NRI doctors to set up free clinics, face funding problemJanuary 2nd, 2009 - 5:44 pm ICT by IANS
New Delhi, Jan 2 (IANS) With plans for at least one free health care clinic in every state of India and training professionals to improve the rural health care system here, a group of NRI doctors has some big plans lined up. Funding, however, is a challenge, they admit.On the eve of the Indo-US Healthcare summit Friday, Sanku S. Rao, president of American Association of Physicians of Indian Origin (AAPI), said the association will first train health care professionals in the rural setting of Bihar and Andhra Pradesh, before fanning out to other states.
AAPI, which has nearly 60,000 members in the US, signed a memorandum of understanding (MoU) with the Indian government four years ago to help improve the health care scenario in India in association with doctors here.
“Four years back when we signed the MoU, the government of India and the state governments were very enthusiastic to work in association with us but funding posed to be a problem,” Rao said at a press conference in the capital.
“Therefore, we decided to partner with some of the non-governmental organisations for that purpose. We are also in touch with the private sector to fund some of the projects,” Rao said.
“We are going to have our experts - people who have their roots here - train health care professionals in the primary health care centres in the rural areas such that they can screen the population for diseases like diabetes, cardio vascular diseases, carcinoma of cervix and prostate, deafness in children, maternal and child health care and mental illness,” he added.
Each disease will have a physician as a team leader who will be responsible for implementation of the programme.
“At present AAPI has free health care clinics in 17 places in India, which include Andhra Pradesh, Gujarat, Punjab and Karnataka. We want to step that up and go to every state in the country,” Rao said.
“We also work with various agencies to fight AIDS here,” he added.
Saying that they will form a strategic planning committee which will draw their action plan for the next five years and give recommendations on which AAPI will act, Rao said that regular reviewing of those trained in the primary health care centers will be done so that people actually benefit from the services.
The two-day Indo-US health care summit, which begins Saturday, will see more than 150 organisations participate, including the Indian Medical Association (IMA) and the Medical Council of India (MCI).
“We don’t want to just talk and let things look good on the paper. Implementation is the mist important factor and we will work towards that,” Rao said.

Task instructions
Retype the part of the NRI doctors article that begins at the words "Each disease will" and stops after "of India (MCI).", keeping every word and mark unchanged.

Data under study
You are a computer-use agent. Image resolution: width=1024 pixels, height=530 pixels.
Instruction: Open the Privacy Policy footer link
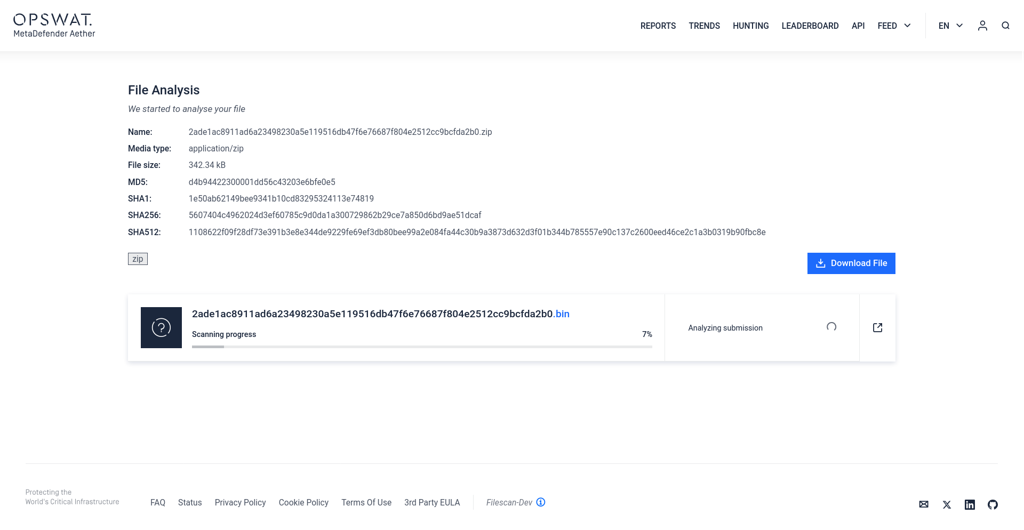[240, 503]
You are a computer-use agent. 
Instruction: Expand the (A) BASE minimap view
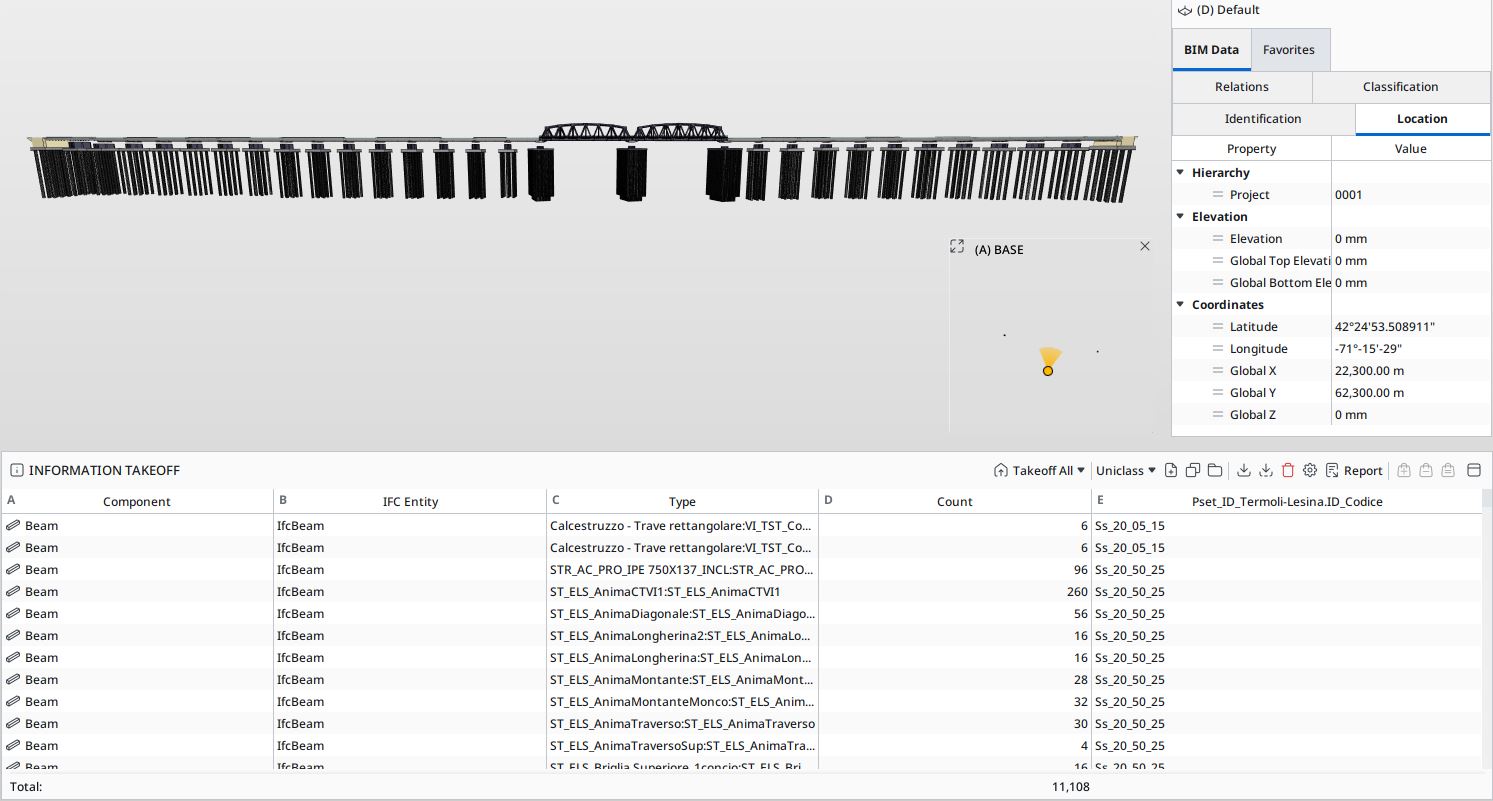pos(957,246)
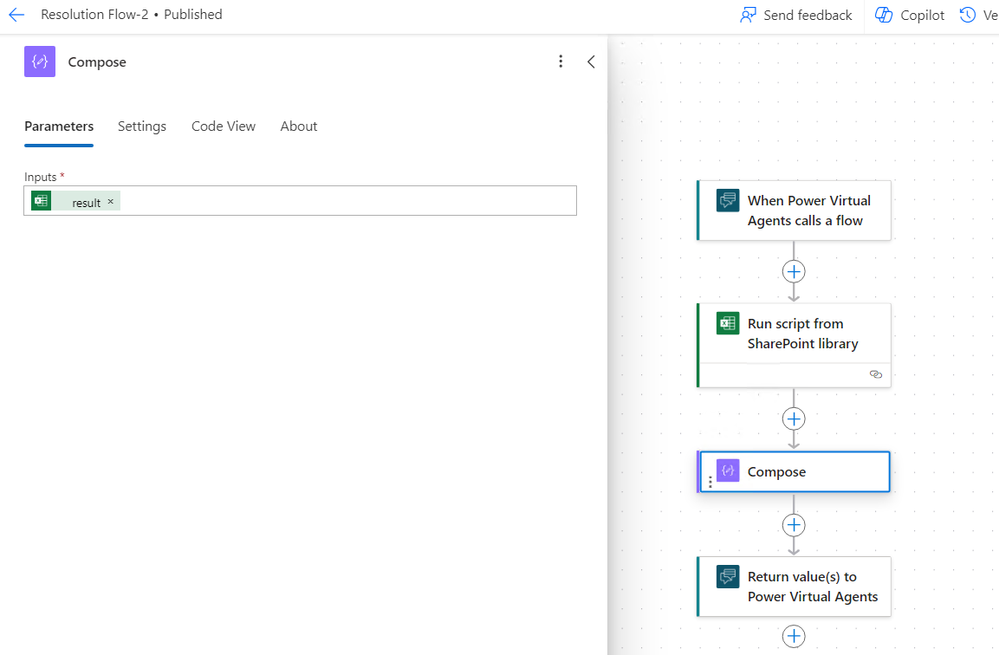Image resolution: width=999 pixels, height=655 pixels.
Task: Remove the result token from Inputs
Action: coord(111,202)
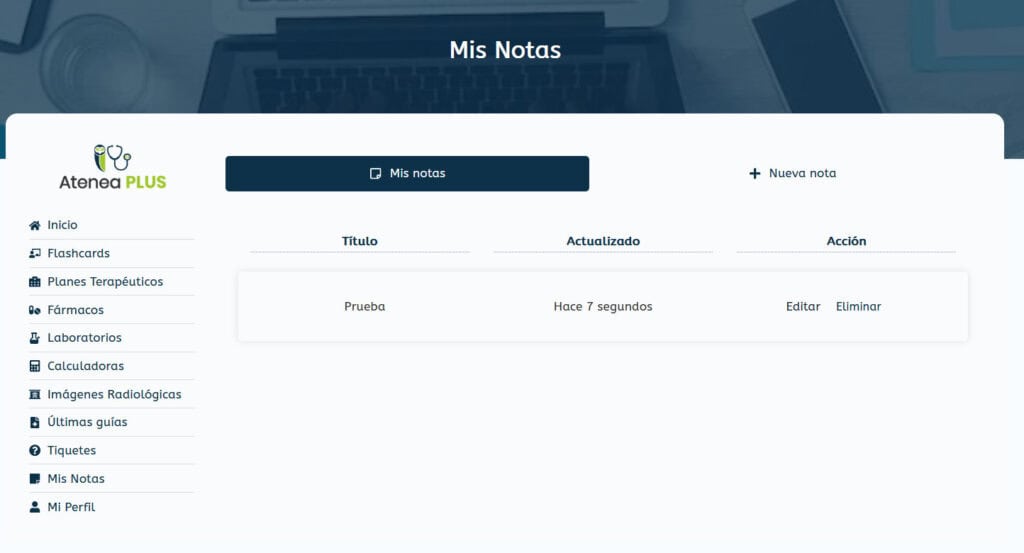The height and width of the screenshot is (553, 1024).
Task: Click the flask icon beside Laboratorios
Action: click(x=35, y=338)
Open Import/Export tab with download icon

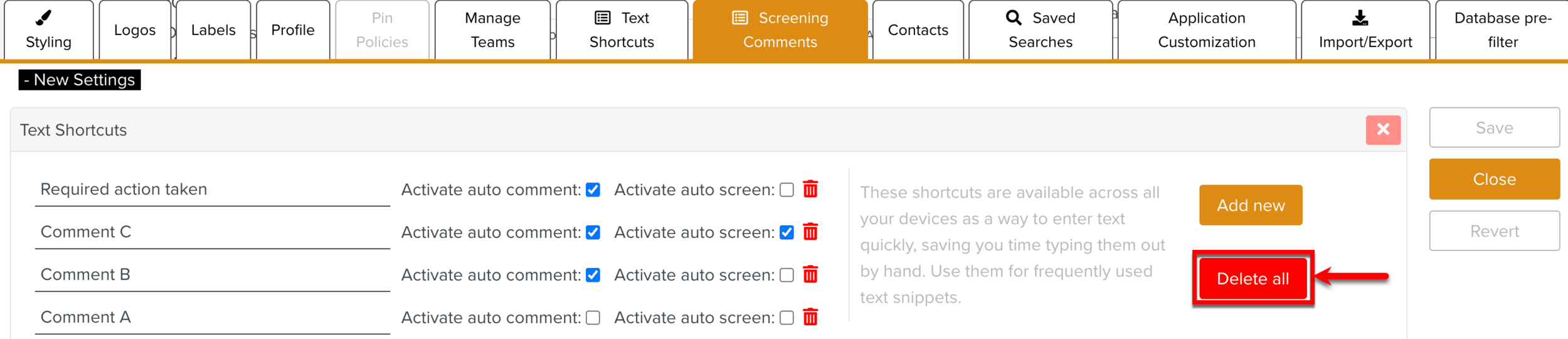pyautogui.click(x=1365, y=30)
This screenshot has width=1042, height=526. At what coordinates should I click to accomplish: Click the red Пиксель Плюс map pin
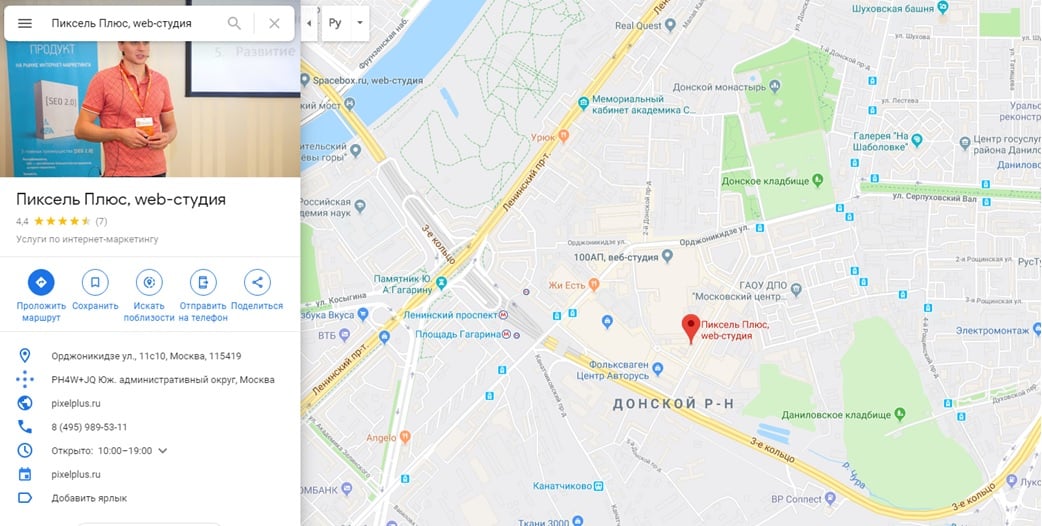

Answer for the task
Each disease will have a physician as a team leader who will be responsible for implementation of the programme.
“At present AAPI has free health care clinics in 17 places in India, which include Andhra Pradesh, Gujarat, Punjab and Karnataka. We want to step that up and go to every state in the country,” Rao said.
“We also work with various agencies to fight AIDS here,” he added.
Saying that they will form a strategic planning committee which will draw their action plan for the next five years and give recommendations on which AAPI will act, Rao said that regular reviewing of those trained in the primary health care centers will be done so that people actually benefit from the services.
The two-day Indo-US health care summit, which begins Saturday, will see more than 150 organisations participate, including the Indian Medical Association (IMA) and the Medical Council of India (MCI).